EXERCISE PASSAGE
=== Begin Enclosure ===
Lately there has been increasing media focus on the website glitches associated with the federal rollout of the Affordable Care Act. But notwithstanding Republican governors' intransigence in implementing the new law, it would be enlightening to point out the many successes so far. Indeed, states such as Washington, Oregon, California, New York, Rhode Island and Kentucky all report predominately glitch-free roll outs.
In Kentucky, Gov. Steve Beshear has embraced a statewide health exchange, Kynect. In the first day and a half Kynect processed more than 10,000 applications. Further, so-called "Kynectors" were contracted to educate the public about the various health plans available. This is hard evidence that an ounce of cooperation can reap a pound of results.
Yet, since Obamacare's roll-out, there have been no shortage of detractors on the right. It is akin to a religious fervor. Right now, 36 states, mostly Republican-controlled, have opted to let the federal government run the exchanges; and not surprisingly, this has put an overwrought burden on the rollout.
A case in point is the scorched-earth health care policy of Texas, which boasts the largest number of uninsured in the nation. Texas has refused to expand Medicaid, as have Tennessee lawmakers.
=== End Enclosure ===
INFORMATION PROVIDED
=== Begin Enclosure ===
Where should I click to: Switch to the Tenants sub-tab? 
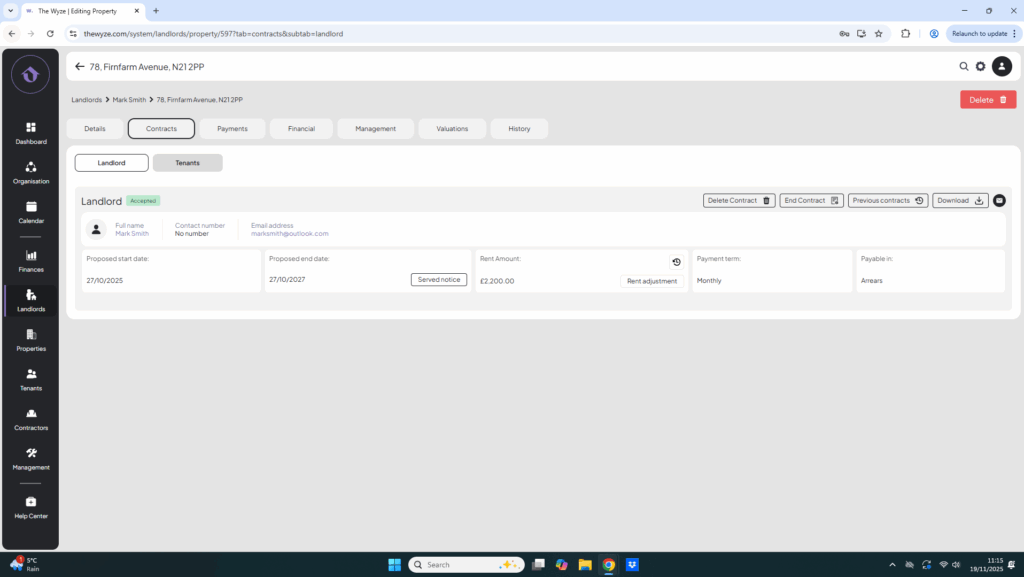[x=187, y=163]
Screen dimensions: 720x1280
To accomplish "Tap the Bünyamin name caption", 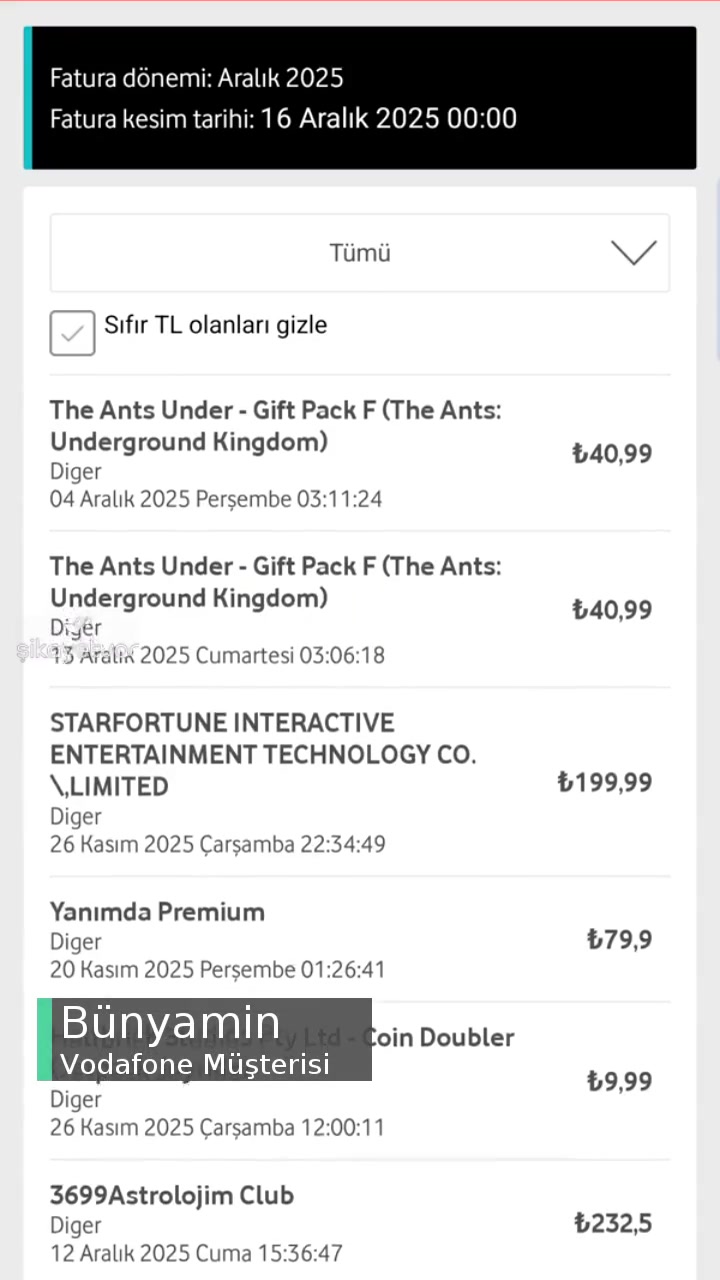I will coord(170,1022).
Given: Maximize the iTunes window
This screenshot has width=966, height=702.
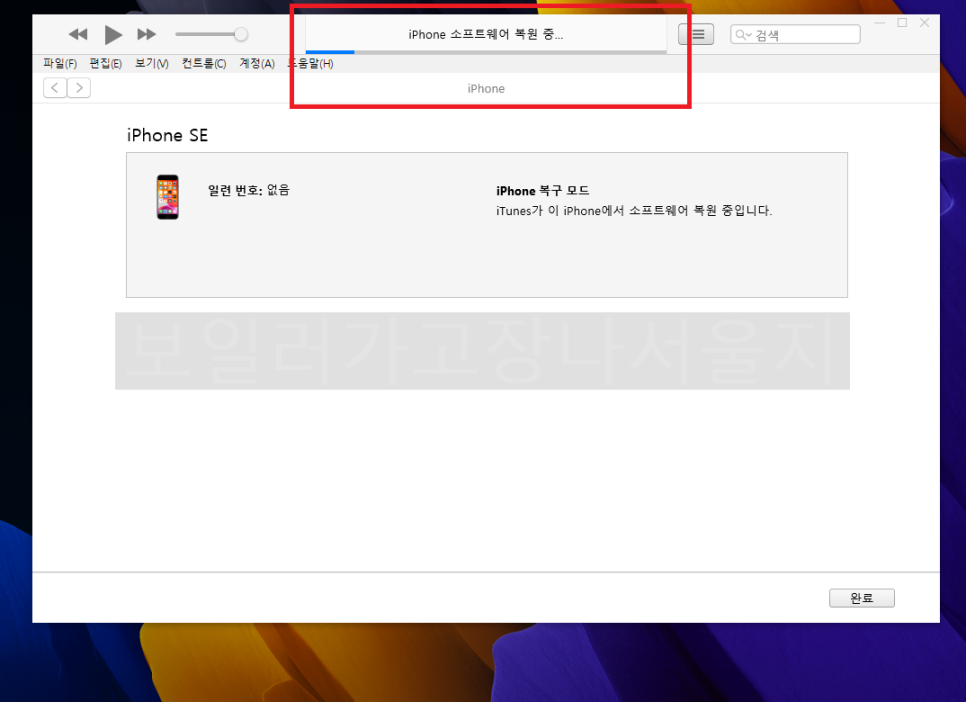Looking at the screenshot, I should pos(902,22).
=== End Enclosure ===
=== Begin Enclosure ===
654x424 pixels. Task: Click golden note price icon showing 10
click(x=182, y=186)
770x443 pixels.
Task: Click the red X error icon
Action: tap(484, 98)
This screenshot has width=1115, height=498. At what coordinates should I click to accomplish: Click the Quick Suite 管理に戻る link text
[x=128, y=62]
=== End Enclosure ===
=== Begin Enclosure ===
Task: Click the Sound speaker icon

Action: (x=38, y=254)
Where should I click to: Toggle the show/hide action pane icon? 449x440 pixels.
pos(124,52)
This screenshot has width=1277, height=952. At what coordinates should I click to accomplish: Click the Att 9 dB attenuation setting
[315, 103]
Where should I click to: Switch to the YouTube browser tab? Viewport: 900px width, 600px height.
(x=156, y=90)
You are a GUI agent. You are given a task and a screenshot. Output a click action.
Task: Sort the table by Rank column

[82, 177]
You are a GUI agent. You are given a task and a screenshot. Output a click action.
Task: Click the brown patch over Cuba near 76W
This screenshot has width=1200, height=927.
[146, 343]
=== End Enclosure ===
TASK REQUIREMENTS
a. In the Affordable Care Act passage, how many applications did Kynect process in its first day and a half?
b. Continue the Affordable Care Act passage from its final sentence.

ANSWERS
a. More than 10,000

b.
By refusing federal funding which pays for virtually all Medicaid expansion for the first three years, Tennessee has short-changed thousands of its low-wage citizens. So what, you may ask, is going on in the state office? Is ideology trumping reason? My message to those who might qualify for expanded Medicaid is this: "Sorry, you can't get treatment - Nashville doesn't like Obama."
So what in the world is going on? Surely, loving Obama should not be the prerequisite for doing the right thing. I mean here you have Sen. Ted Cruz, R-Texas, the self-appointed assassin of Obamacare, claiming to be a man of the people. Let me point out again: Texas has the highest number of uninsured.
A Texas cancer patient whose health insurance policy has just been canceled might ask: "What has the tea party done for me lately?"
Unfortunately for the GOP - and Tennessee - hostility toward Obamacare is considered smart politics.
Recently, I talked with an uninsured waitress who works at a small restaurant and before could not get affordable insurance. She told me how thrilled she was at completing her application online. She awaits the Jan. 1 coverage start date.
As a retired state employee of 25 years, I was fortunate to have good health insurance, and now I am fortunate to have Medicare. But my grandfather used to tell me how Republicans fought tooth and nail to forestall the implementation of Social Security, just as they do now with Obamacare. As happy as I am now to be able to go to a doctor when I need to, I am at the same time deeply saddened by those opposing health care for all. I am reminded of the Golden Rule: Do unto others as you would have them do unto you.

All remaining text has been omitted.